>>>
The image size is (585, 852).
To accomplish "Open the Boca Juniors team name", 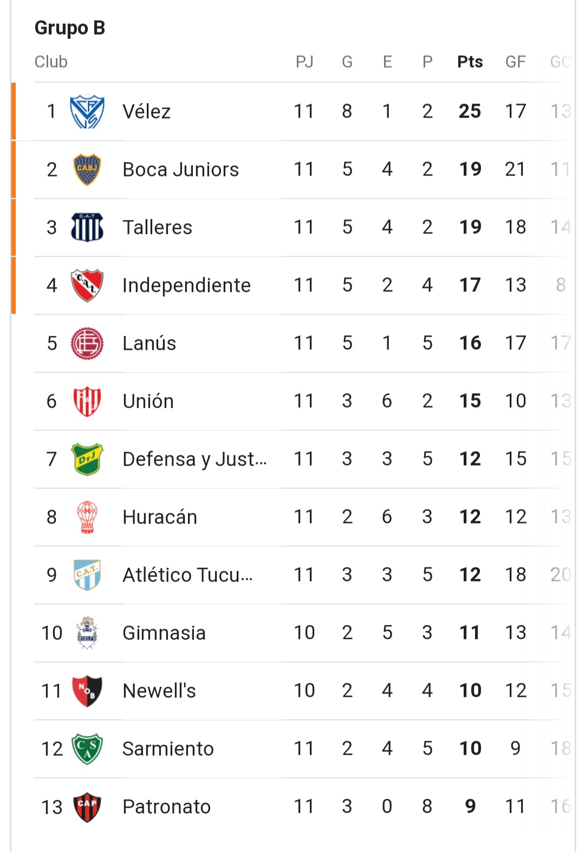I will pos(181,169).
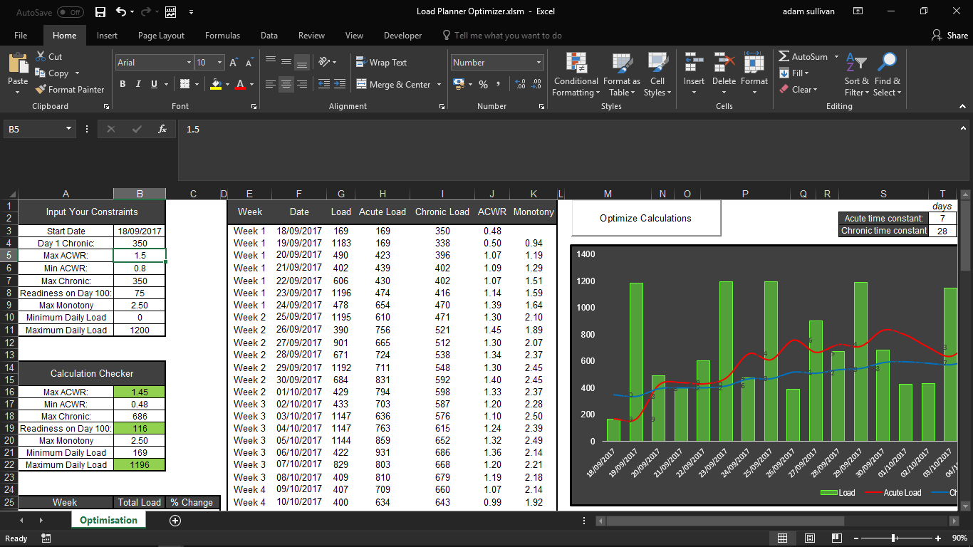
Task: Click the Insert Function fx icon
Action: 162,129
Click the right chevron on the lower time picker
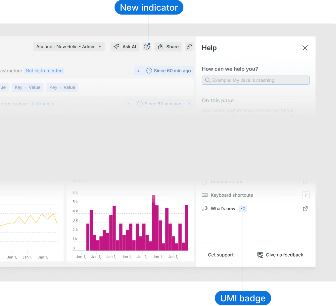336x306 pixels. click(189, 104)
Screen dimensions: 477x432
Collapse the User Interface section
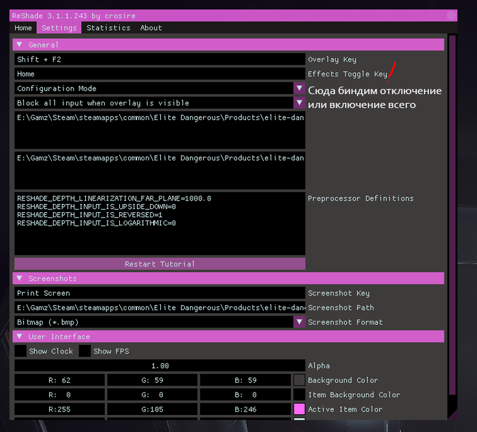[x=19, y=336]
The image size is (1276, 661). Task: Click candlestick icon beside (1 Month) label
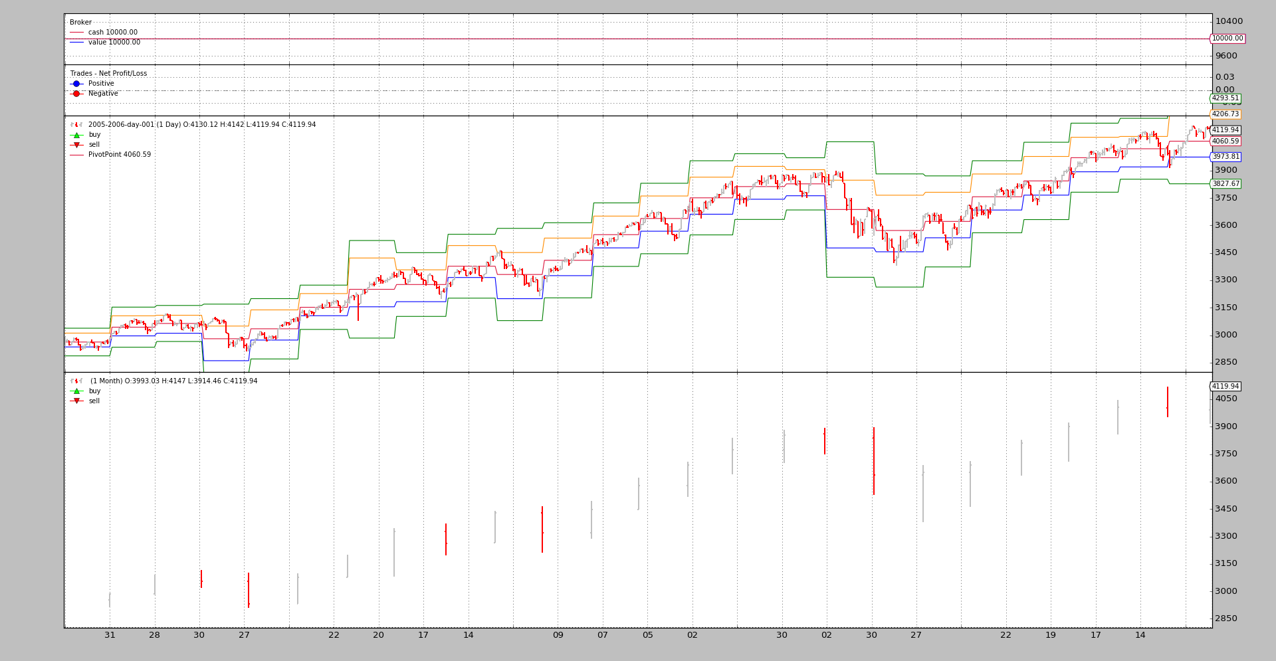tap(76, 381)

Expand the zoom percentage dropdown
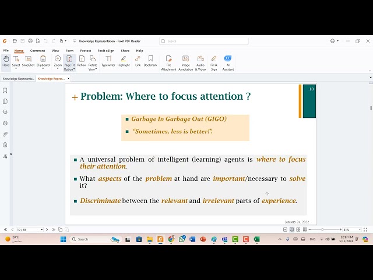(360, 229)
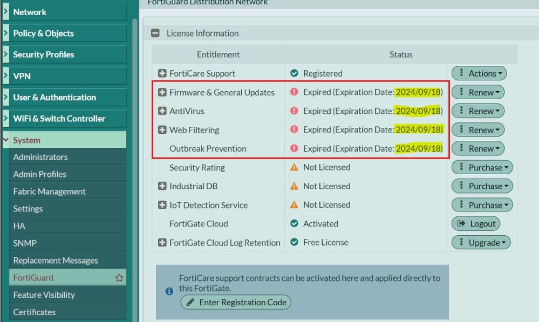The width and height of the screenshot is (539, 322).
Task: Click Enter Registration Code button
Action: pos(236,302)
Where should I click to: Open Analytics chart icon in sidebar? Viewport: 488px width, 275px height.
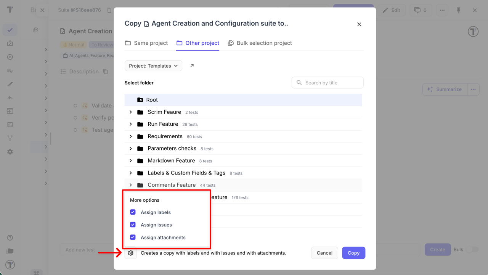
<<<
**WHAT YOU WILL DO:** A word-for-word copy of the lines from the one containing "The image size is (1276, 661)." through the last line of the records is what is wanted, without pictures and without any other line.

**SOLVED EXERCISE:**
The image size is (1276, 661). Task: Click candlestick icon beside (1 Month) label
tap(76, 381)

Expand the zoom percentage dropdown
(360, 229)
The width and height of the screenshot is (539, 322).
Task: Click Enter Registration Code button
Action: pos(236,302)
Where should I click to: Open Analytics chart icon in sidebar? Viewport: 488px width, 275px height.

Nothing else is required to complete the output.